What you need to do:
Repeat each of the rows below word for word, leaving out the pictures.
======== Recorded information
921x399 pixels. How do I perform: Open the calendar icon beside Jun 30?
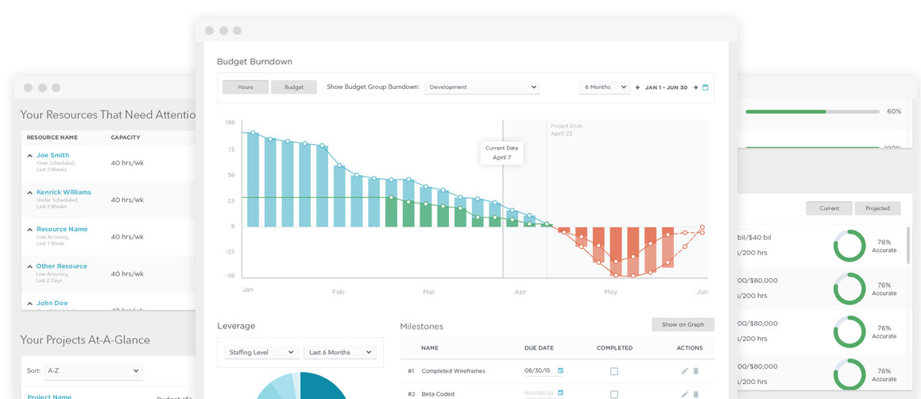click(x=706, y=87)
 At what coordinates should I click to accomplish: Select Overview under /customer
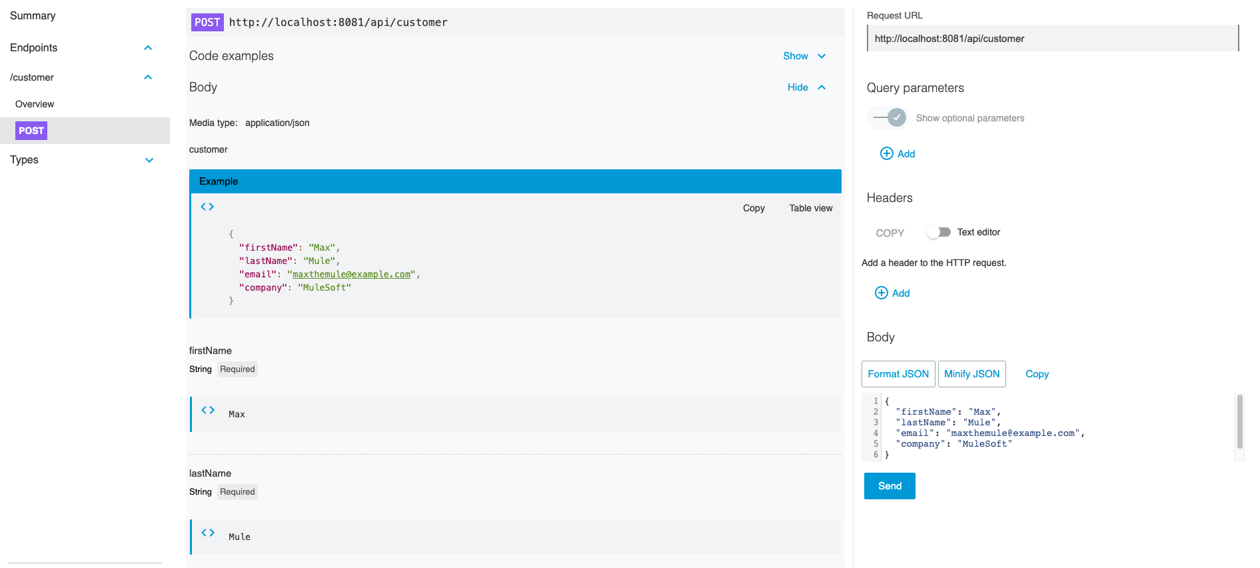(35, 104)
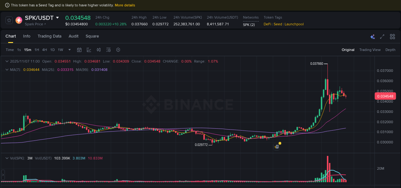Image resolution: width=401 pixels, height=188 pixels.
Task: Expand the Spark Price dropdown
Action: point(35,24)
================
Solution for this exercise:
921x399 pixels. How do I perform: Open the calendar icon beside Jun 30?
click(x=706, y=87)
 At what coordinates should I click to accomplish: Select Overview under /customer
(35, 104)
Image resolution: width=401 pixels, height=188 pixels.
Task: Expand the Spark Price dropdown
Action: point(35,24)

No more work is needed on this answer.